◆ **The task**: Copy out exactly the lines spanning the line with "Task: Click the" to the line with "Screen dimensions: 474x356", inclusive, from the data underneath, with no pictures.

◆ **Data in this exercise**:
+ + + +

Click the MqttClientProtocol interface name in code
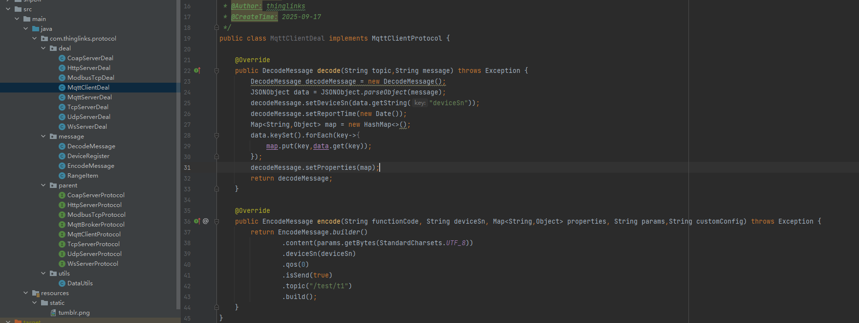859x323 pixels. click(407, 38)

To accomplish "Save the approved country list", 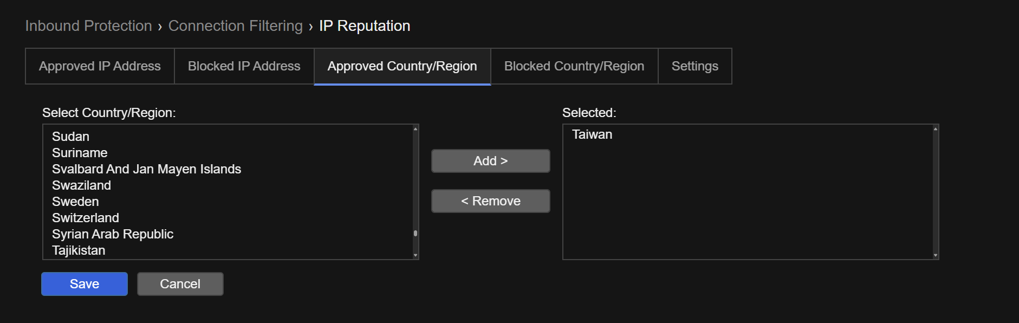I will [85, 284].
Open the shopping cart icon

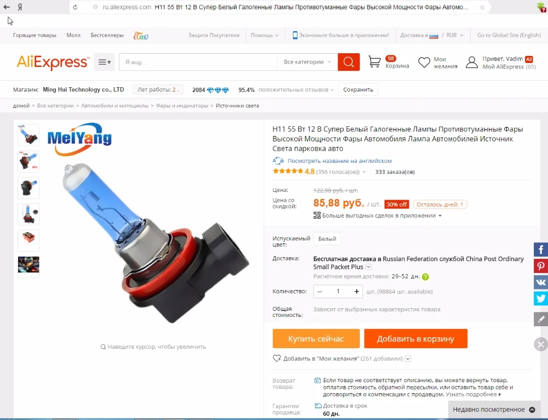pos(374,62)
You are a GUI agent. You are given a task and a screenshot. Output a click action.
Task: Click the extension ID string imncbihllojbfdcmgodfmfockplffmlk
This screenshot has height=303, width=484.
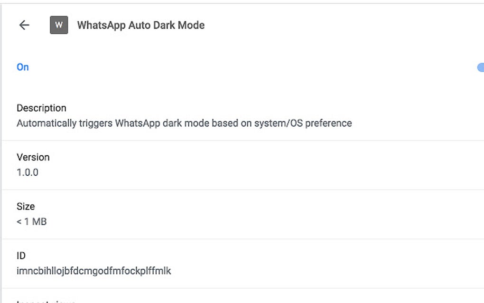pyautogui.click(x=93, y=271)
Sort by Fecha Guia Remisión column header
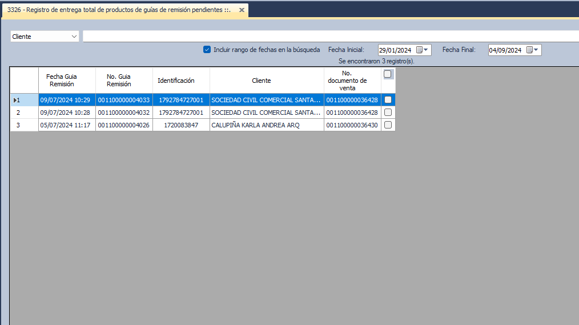 (62, 81)
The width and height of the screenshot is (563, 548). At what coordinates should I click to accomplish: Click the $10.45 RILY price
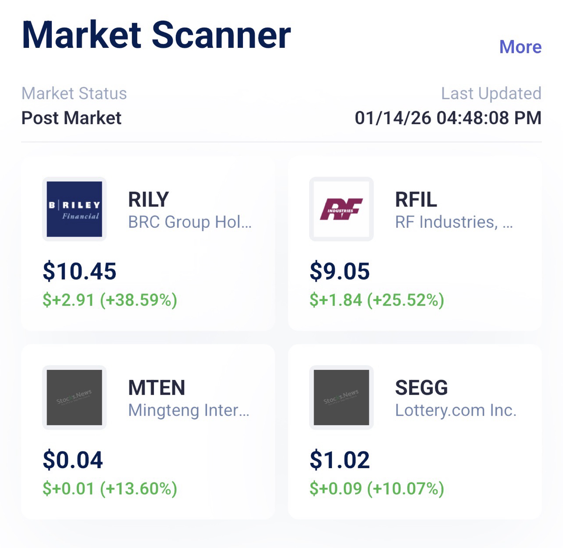tap(79, 271)
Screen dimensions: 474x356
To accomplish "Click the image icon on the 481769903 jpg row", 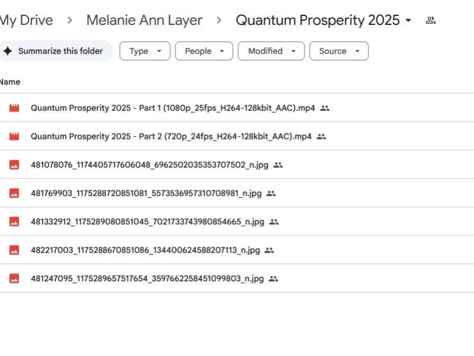I will 15,193.
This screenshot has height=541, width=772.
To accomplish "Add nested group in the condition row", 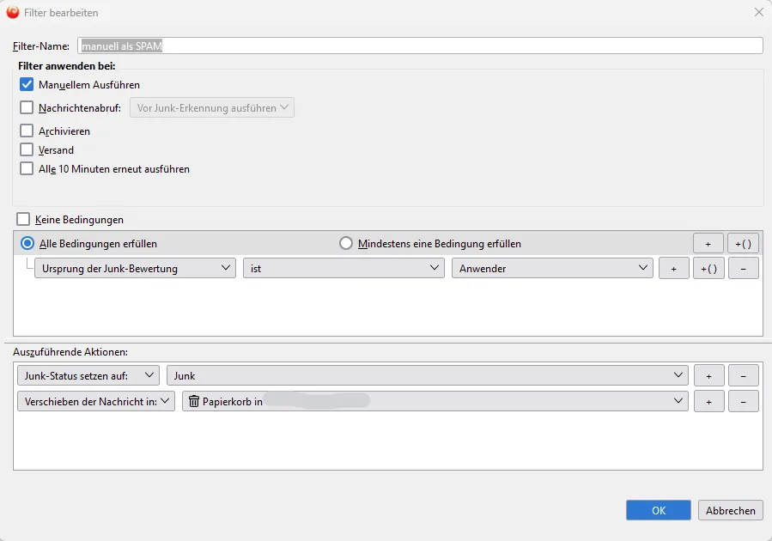I will (708, 268).
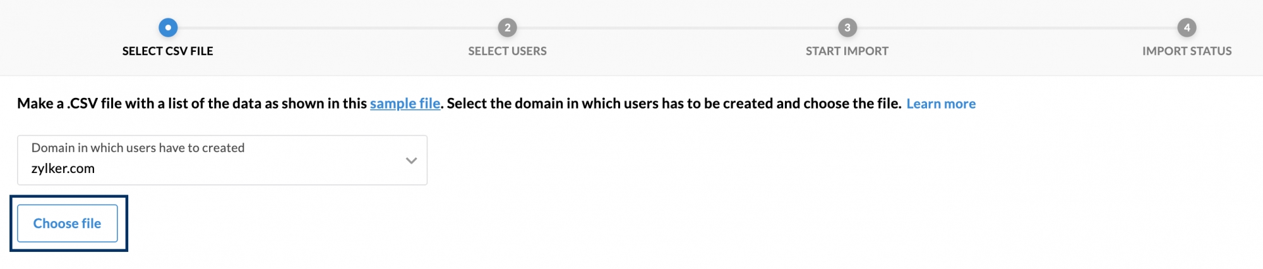This screenshot has width=1263, height=269.
Task: Select the SELECT CSV FILE step label
Action: tap(167, 51)
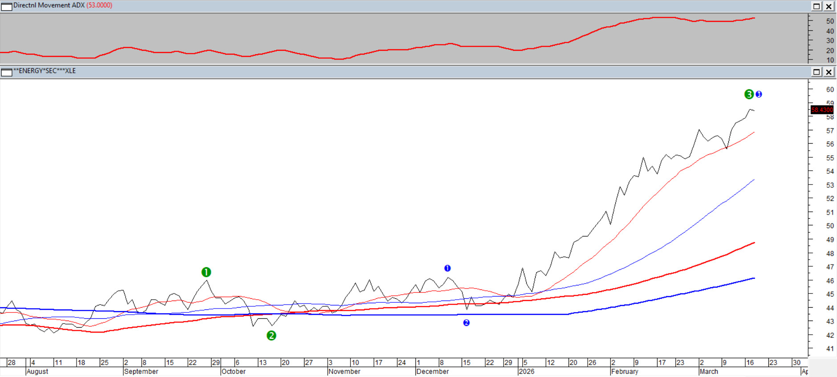Maximize the Directnl Movement ADX panel
Screen dimensions: 837x377
coord(817,6)
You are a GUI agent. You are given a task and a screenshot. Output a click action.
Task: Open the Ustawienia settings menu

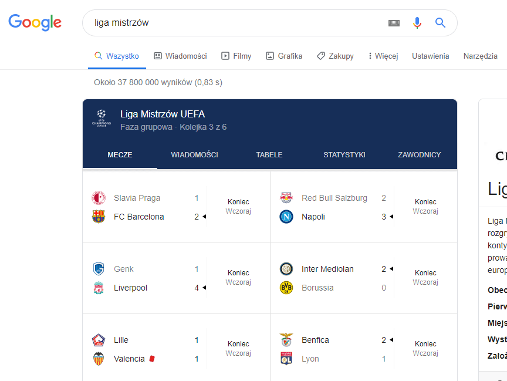point(430,56)
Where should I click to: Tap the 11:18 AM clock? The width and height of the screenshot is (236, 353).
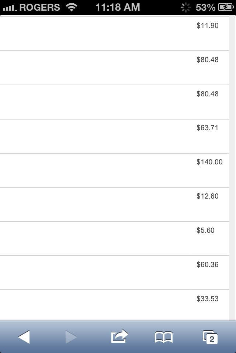point(118,7)
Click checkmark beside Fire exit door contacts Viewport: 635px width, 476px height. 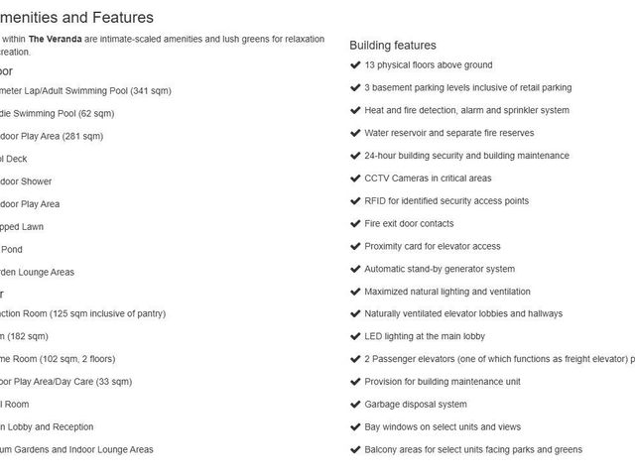point(355,224)
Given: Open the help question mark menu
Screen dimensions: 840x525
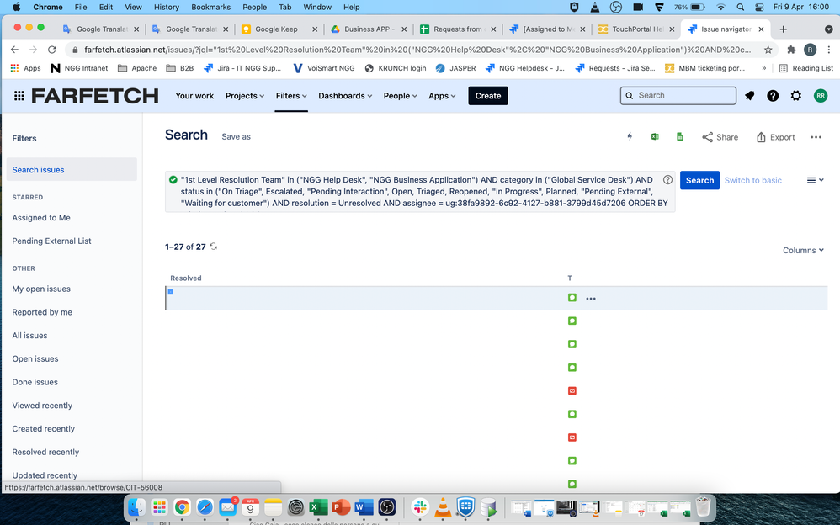Looking at the screenshot, I should point(773,96).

+ + + +

◆ **Answer for the task**:
Task: Click the extension ID string imncbihllojbfdcmgodfmfockplffmlk
This screenshot has height=303, width=484.
pyautogui.click(x=93, y=271)
Sort by Fecha Guia Remisión column header
 (62, 81)
The width and height of the screenshot is (563, 548). At what coordinates should I click to accomplish: Click the $10.45 RILY price
tap(79, 271)
Screen dimensions: 474x356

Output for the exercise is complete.